Provided data =
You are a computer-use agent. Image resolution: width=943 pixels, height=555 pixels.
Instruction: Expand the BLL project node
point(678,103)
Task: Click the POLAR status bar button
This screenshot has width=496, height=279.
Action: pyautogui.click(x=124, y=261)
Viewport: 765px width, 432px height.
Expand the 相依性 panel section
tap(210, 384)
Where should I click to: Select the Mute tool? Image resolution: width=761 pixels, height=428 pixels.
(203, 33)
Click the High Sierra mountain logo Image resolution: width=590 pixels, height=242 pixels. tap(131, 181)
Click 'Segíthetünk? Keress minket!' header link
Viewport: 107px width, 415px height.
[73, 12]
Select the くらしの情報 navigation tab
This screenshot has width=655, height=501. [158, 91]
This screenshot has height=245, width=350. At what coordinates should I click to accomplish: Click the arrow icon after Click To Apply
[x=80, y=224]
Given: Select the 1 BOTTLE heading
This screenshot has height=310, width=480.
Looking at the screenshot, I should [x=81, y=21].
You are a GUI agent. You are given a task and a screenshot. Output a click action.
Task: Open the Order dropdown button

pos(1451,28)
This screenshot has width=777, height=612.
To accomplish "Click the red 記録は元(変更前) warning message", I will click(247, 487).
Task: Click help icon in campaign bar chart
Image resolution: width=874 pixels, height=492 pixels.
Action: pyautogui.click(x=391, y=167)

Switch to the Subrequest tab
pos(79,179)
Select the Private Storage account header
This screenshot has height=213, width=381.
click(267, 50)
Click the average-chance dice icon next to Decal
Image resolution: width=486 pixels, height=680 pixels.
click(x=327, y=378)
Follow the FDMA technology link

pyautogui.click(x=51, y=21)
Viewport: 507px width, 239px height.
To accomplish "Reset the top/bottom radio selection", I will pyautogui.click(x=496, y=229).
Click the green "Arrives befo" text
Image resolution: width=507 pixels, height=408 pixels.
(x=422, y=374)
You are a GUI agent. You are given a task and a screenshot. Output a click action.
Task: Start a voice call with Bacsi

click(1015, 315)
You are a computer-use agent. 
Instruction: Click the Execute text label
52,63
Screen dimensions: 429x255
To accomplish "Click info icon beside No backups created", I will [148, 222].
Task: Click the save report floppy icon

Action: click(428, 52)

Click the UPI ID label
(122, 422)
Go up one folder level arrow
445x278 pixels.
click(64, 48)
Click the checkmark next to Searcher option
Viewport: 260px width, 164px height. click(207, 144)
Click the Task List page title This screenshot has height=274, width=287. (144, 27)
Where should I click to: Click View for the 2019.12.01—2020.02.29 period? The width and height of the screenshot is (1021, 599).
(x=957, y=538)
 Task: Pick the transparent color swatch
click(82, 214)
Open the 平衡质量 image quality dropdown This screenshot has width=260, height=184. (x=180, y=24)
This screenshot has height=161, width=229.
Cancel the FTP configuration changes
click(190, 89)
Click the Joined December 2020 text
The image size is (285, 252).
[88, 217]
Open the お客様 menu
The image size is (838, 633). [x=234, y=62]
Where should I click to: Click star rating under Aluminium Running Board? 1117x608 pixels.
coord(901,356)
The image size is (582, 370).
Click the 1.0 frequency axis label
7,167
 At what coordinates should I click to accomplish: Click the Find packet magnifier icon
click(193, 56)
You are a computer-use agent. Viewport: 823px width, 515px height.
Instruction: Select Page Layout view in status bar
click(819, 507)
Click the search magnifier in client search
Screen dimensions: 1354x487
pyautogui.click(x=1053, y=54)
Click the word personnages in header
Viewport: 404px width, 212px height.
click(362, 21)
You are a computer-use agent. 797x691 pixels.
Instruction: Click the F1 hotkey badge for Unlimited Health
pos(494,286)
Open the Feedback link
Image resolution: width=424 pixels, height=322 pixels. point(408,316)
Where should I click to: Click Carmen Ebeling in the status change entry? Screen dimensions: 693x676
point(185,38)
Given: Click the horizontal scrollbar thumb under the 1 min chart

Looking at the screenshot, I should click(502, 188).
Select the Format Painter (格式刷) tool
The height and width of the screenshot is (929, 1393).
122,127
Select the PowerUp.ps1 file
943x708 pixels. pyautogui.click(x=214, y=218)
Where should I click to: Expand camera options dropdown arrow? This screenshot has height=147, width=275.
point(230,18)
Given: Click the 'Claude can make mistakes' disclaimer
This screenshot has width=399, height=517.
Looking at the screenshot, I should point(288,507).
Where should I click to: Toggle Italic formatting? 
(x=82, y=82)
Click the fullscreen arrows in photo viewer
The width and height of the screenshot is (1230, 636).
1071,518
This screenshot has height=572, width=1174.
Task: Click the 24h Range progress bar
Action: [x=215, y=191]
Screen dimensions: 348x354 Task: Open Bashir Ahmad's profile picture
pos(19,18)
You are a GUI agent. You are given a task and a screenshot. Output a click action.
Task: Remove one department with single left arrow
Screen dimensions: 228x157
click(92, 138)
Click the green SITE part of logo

What the task requires =
At the line containing "Given: Click the 'Claude", start copying. Continue exactly through the final line of the entries above and stop there.

Solution to this problem =
Given: Click the 'Claude can make mistakes' disclaimer
This screenshot has width=399, height=517.
Looking at the screenshot, I should point(288,507).
Where should I click to: Toggle Italic formatting? 
(x=82, y=82)
Click the fullscreen arrows in photo viewer
The width and height of the screenshot is (1230, 636).
1071,518
This screenshot has height=572, width=1174.
Task: Click the 24h Range progress bar
Action: [x=215, y=191]
Screen dimensions: 348x354 Task: Open Bashir Ahmad's profile picture
pos(19,18)
You are a GUI agent. You are given a task and a screenshot. Output a click action.
Task: Remove one department with single left arrow
Screen dimensions: 228x157
click(92, 138)
Click the green SITE part of logo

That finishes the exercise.